Beaucoup d’entre nous ont justement du mal à accomplir cela. Je voudrais suggérer ici une technique, basée sur le simple principe que les émotions sont communicatives. Quand vous vous asseyez avec quelqu’un qui est triste, un sentiment de tristesse vous envahit aussi tout naturellement. Lorsque vous vous trouvez en présence de quelqu’un qui est gai, vous êtes enclin à rire avec lui. Les producteurs de cinéma qui sont intéressés à susciter l’émotion, prendront soin de faire  couler des larmes sur les joues des acteurs. Lorsqu’il s’agira d’un spectacle humoristique, ils feront en sorte de faire rire le public pour vous faire rire aussi. De la même manière, la fatigue semble également être communicative. Lorsque vous voyez quelqu’un bailler, qui est la manière dont le corps exprime la fatigue,  vous vous retrouvez vous aussi en train de bailler sans vous en apercevoir.

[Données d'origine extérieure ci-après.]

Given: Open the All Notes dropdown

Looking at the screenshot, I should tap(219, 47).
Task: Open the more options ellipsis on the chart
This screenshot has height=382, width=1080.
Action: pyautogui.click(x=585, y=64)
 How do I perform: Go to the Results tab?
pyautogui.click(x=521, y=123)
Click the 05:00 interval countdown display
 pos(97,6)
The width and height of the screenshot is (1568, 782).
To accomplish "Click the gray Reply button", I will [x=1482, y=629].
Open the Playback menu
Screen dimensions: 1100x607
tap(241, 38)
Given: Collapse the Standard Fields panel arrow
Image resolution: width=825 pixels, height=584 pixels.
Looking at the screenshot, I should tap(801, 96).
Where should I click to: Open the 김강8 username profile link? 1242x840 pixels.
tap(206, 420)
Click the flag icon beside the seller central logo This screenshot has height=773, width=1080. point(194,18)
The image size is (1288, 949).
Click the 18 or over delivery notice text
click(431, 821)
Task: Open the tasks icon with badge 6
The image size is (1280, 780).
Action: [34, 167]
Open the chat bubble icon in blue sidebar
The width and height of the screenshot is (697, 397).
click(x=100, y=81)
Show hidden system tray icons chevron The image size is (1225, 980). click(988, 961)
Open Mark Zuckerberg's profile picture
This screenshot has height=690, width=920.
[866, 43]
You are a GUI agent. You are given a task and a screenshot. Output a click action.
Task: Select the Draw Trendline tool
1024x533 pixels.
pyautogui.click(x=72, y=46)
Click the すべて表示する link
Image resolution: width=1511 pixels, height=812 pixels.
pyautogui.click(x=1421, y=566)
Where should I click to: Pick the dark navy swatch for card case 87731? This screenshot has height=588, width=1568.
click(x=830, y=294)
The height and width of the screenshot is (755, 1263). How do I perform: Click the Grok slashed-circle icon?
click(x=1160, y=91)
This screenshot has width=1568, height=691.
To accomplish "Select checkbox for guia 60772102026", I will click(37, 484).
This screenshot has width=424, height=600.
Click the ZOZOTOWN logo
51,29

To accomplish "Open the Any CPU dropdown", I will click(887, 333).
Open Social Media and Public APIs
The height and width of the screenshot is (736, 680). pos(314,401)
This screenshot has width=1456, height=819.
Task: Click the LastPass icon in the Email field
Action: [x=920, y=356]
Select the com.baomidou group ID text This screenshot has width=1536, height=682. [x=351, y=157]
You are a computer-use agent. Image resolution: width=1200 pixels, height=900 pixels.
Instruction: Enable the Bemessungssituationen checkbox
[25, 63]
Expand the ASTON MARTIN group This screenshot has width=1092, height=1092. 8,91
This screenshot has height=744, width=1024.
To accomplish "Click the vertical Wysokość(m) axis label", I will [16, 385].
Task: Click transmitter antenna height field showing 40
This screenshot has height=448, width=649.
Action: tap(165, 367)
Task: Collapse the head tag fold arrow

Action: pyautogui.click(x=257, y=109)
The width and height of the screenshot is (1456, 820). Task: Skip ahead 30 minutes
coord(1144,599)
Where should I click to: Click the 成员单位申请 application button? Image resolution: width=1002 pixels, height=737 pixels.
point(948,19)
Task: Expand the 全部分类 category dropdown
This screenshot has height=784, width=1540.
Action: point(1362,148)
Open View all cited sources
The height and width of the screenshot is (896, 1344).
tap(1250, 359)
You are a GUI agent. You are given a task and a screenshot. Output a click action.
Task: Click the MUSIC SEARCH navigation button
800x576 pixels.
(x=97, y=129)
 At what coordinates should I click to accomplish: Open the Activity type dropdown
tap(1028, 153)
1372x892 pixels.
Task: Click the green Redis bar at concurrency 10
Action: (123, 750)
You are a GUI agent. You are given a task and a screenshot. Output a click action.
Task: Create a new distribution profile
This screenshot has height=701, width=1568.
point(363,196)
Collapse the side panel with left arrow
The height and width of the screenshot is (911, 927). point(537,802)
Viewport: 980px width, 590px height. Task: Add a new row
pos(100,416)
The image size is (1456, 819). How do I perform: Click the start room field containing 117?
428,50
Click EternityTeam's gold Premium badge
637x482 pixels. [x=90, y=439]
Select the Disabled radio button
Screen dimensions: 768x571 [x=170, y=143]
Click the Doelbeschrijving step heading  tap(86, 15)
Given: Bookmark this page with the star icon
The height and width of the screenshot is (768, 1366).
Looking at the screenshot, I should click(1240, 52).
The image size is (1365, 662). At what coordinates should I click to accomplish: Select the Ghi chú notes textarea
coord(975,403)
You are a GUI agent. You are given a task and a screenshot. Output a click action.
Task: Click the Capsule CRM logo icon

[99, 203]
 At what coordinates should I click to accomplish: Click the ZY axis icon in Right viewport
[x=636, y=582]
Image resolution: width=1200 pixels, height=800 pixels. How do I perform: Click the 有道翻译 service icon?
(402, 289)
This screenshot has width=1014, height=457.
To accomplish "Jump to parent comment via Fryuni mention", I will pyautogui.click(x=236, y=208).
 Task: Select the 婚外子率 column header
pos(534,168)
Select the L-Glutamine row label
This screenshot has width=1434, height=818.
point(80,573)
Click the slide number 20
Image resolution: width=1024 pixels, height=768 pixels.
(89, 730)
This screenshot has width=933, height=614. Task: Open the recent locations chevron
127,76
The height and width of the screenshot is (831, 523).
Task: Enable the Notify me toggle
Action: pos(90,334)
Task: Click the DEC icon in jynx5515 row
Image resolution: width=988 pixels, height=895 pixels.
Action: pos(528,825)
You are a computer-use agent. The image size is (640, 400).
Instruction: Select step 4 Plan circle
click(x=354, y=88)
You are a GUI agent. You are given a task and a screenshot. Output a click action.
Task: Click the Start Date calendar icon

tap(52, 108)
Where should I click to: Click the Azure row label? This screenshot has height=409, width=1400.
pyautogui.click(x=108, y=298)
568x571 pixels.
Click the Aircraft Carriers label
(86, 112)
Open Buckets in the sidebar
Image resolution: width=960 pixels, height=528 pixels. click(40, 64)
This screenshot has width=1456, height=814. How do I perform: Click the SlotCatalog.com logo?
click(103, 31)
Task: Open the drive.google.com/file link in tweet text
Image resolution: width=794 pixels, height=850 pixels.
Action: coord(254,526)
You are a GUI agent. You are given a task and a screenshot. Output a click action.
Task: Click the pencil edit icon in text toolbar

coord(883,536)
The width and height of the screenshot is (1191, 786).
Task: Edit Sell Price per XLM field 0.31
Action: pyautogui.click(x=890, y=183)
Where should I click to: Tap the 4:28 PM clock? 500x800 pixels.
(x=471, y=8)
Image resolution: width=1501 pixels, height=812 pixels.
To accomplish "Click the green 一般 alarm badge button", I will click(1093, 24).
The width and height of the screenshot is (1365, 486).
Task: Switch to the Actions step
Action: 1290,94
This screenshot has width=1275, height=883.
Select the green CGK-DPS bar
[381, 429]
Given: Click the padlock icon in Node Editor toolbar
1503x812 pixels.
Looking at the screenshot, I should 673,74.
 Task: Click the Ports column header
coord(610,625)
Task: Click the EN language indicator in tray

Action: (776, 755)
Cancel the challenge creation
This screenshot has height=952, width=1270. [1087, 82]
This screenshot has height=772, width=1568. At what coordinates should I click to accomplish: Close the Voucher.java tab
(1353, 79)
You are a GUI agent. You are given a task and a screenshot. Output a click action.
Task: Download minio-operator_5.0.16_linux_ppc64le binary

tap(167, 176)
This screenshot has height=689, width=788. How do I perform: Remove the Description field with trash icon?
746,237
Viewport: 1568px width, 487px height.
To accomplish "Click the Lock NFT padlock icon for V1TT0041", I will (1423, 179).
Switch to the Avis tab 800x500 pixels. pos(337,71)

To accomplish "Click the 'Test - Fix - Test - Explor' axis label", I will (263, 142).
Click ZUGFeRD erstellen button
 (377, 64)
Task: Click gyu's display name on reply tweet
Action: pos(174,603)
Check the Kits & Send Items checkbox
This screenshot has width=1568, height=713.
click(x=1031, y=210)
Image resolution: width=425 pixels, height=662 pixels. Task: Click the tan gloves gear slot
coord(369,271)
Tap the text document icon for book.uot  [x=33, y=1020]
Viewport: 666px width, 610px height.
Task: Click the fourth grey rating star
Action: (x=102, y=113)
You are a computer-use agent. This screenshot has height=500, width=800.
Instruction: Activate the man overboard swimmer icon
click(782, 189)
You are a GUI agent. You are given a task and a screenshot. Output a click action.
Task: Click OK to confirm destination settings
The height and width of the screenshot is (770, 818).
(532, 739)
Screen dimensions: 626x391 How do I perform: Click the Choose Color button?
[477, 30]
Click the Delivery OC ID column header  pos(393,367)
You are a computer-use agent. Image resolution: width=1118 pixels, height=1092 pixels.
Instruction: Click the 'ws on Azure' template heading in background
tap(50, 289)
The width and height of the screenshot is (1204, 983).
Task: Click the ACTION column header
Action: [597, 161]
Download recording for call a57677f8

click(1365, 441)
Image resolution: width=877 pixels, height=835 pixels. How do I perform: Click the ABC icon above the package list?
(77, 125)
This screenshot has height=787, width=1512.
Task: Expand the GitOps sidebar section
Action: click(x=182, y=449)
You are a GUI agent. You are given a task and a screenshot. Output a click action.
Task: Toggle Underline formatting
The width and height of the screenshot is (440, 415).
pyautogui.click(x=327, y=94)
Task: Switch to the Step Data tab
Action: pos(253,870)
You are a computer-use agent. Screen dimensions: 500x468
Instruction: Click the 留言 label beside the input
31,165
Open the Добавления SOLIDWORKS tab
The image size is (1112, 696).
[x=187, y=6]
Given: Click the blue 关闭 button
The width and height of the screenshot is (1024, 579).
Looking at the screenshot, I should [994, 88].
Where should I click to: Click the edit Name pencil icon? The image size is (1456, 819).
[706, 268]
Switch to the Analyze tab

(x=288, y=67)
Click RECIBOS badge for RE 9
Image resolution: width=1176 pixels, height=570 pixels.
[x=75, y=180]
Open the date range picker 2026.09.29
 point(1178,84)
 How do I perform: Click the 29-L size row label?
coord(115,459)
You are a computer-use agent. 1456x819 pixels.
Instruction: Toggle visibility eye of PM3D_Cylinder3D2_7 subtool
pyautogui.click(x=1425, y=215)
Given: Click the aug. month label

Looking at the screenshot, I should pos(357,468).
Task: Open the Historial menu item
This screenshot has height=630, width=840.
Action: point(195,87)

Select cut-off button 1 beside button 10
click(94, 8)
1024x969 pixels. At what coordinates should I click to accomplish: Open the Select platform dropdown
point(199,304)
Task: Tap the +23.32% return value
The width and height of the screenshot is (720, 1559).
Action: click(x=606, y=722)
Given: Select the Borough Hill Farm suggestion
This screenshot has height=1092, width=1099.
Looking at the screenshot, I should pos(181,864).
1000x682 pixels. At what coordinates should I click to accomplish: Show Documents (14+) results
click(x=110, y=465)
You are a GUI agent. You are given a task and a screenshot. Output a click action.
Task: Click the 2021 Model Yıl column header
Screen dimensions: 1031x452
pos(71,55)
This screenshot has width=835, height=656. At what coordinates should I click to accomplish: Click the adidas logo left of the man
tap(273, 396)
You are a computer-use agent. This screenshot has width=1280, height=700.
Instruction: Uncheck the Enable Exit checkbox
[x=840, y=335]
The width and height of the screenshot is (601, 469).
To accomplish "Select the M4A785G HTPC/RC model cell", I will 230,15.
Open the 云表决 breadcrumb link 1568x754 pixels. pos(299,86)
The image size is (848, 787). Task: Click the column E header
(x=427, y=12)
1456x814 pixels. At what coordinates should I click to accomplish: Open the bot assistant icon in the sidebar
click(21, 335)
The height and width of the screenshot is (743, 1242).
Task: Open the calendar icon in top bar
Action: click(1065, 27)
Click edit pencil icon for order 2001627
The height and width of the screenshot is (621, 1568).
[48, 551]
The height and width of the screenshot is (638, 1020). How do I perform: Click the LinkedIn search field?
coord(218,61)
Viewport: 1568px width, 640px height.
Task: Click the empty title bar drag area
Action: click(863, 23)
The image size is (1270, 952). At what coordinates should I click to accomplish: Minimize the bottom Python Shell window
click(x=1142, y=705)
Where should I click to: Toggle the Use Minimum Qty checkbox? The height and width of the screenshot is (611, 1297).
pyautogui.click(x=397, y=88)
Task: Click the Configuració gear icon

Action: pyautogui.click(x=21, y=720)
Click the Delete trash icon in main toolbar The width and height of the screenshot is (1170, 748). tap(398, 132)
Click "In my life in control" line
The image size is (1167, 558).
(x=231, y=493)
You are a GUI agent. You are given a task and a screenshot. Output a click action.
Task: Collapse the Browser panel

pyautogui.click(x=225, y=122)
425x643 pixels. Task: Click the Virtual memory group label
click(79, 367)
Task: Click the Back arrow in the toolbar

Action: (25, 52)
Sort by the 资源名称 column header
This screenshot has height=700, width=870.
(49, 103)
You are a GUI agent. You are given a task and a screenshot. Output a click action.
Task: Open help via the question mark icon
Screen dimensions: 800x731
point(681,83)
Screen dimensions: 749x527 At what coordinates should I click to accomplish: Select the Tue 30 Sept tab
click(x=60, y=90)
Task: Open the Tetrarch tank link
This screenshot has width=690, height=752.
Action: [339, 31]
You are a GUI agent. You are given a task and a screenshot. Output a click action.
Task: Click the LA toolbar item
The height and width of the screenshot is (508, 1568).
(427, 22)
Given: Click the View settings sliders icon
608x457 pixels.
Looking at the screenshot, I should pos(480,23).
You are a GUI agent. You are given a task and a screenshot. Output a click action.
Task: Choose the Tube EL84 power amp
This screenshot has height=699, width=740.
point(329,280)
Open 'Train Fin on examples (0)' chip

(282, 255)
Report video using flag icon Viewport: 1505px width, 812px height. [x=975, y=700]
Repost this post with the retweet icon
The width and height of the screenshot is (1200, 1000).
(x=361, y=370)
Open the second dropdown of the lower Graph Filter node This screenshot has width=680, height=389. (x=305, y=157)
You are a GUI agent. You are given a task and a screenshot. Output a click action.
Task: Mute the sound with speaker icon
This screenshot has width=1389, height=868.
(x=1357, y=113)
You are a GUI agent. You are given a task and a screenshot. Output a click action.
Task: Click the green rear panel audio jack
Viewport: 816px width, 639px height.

On pourrait tout aussi bien appliquer ce principe le jour de ticha bé av. En effet, celui qui a du mal à ressentir les émotions appropriées à cette journée de deuil ferait bien d’assister à un minyan, où les participants mettent tout leur cœur à la lecture des kinot et de la méguilat Eicha. Assister à un cours afin de savoir tout ce qui a accompagné la destruction du Temple, et tout ce qui a été détruit en détail, est également fortement recommandé. Si nous parvenons à donner au jour de ticha béav sa réelle dimension, il y a de fortes chances que notre perspective sur le reste du calendrier juif s’améliore également.